I’m sticking with Baba Ram Dass on this one.
And My Response…
I thank you, Gary. I practice mindfulness meditation, and an important aspect of that is lovingkindness: “May you/I/we be filled with lovingkindness.” I have often sought common ground in my blog posts. I do try very hard to walk in the other person’s shoes, so I don’t rail against the folks at the hate-filled rallies with the vehemence of many people I know.
But I am a long way from loving those in power whose cruelty and/or indifference is damaging so many individuals and our society/world.
I shall try to dig deeper—without faulting myself if I fail. The Ram Dass bar is exceedingly high for us mere mortals.
My Questions for You, Dear Readers…
We are all tearing ourselves apart with our political hatreds now. It’s no good for us as a country, as members of the world community, and certainly as individuals: think of the levels of stress-induced cortisol coursing through our bodies. We need a better approach.
Can we get beyond this point via the Ram Dass message? Regardless of which side of the political divide we’re on, can we “hate the sin but love the sinner”?
If you share my strong feelings about this president and those complicit in his actions, can you and I, personally, look beyond all the devastation that we feel President Trump is wreaking on people and nations and try to find compassion for the clearly damaged, wretched soul that resides within him—and the frightened, worried people working with him or supporting him? (That doesn’t mean we don’t hold him/them responsible for their actions!)

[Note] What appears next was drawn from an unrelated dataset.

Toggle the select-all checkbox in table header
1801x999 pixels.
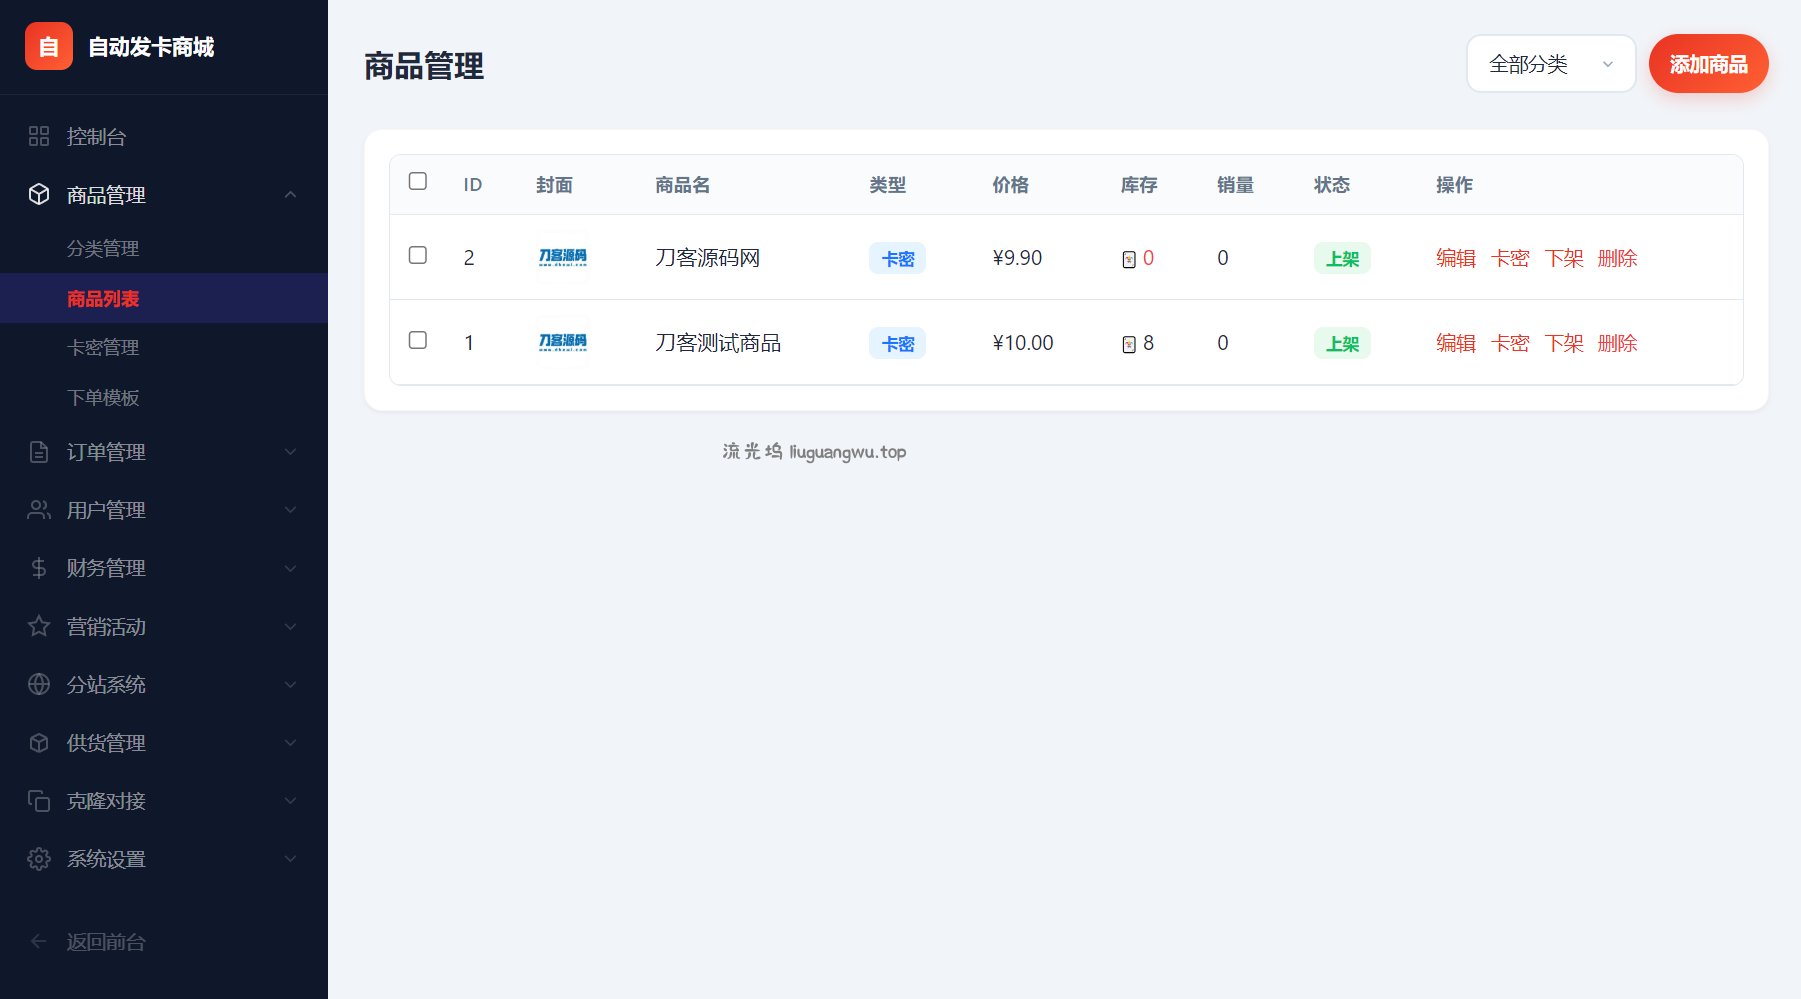(x=418, y=181)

If you’re on the other side of the political divide, can you find it in your heart to feel that those of us who differ with you politically are not your enemies? That our wants and needs as human beings are, on the most basic levels, quite similar to yours?

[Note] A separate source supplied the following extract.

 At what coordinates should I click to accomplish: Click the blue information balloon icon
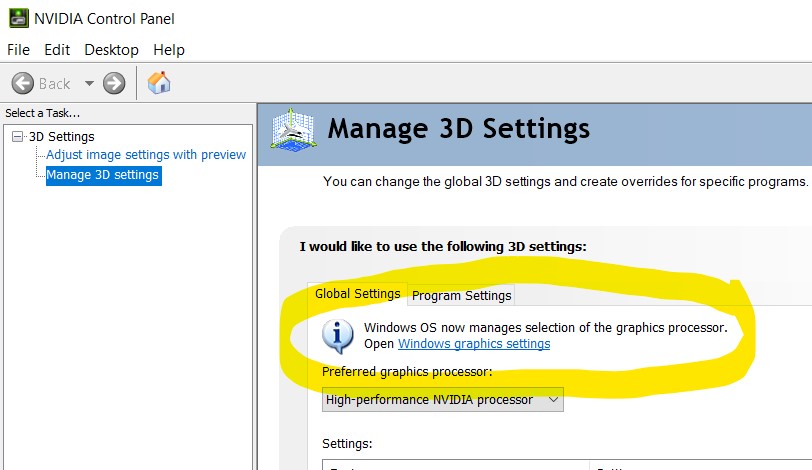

(I realize I’m leaving out the vast middle here, those who are just unhappy that things in their personal lives aren’t going as well as they’d like—and are simply trying to make do from one day to the next.)
Can we all shift our focus from people to problems, and work together for the greater good?

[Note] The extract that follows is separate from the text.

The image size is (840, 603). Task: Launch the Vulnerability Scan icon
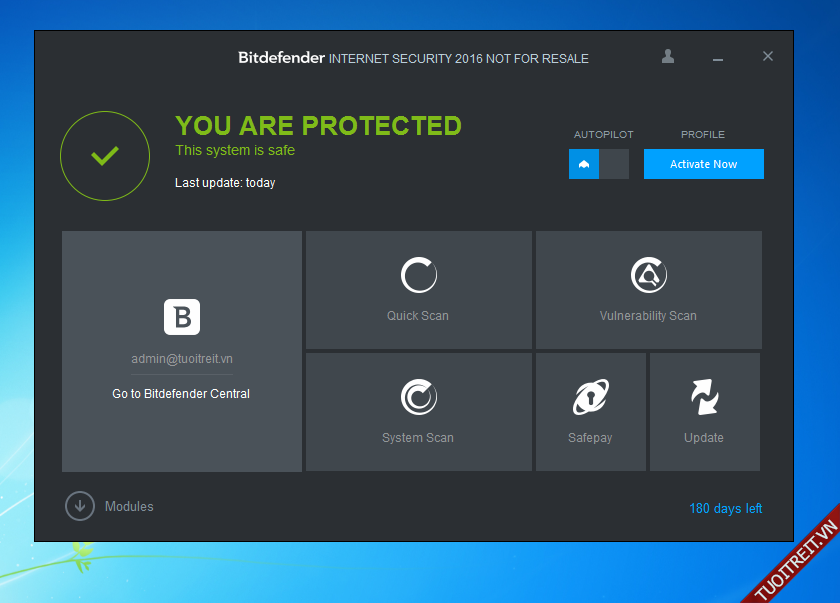point(648,275)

Just days ago, we lost an invaluable American statesman: Congressman Elijah Cummings from Maryland, who died at age 68. “A Pillar of Baltimore Who Was ‘Loved by All,’” wrote The New York Times. In his years in Congress, he worked assiduously across the aisle to get things done for the people he represented and the country he loved.
Apparently, when President Trump attacked him on Twitter this summer, calling his district a “rodent-infested mess,” some of Cummings’ constituents wanted a full-throated response. Instead, Cummings calmly observed: “Mr. President, I go home to my district daily. Each morning, I wake up, and I go and fight for my neighbors.”
Being “nice” to the President was an example of the spirit that made him unique, according to his friends. His church pastor said Cummings was…
“…so much larger than what he was…He was something so different. He was not the angry protester. He was not the passive peacemaker. He was the deliberate man who stood for right and wrestled wrong until right became the natural winner.”
I have a strong sense that Congressman Elijah Cummings was the embodiment of the Ram Dass credo that Gary Gautier has brought to our attention.
Tell me, please: What do you think of all this—as political strategy and/or guidance for life? Can you accept the concept of loving the person whose ideas you are protesting against as much as you love yourself? Even embrace the idea and consider/try putting it into practice? Feel it’s a fine idea, but…?
Or does this concept strike you as naive and unworkable? Do you think I’m nuts to even raise the issue in today’s political climate?
If the latter, do you have any other ideas concerning how we as individuals move ourselves out of our current angry divisiveness?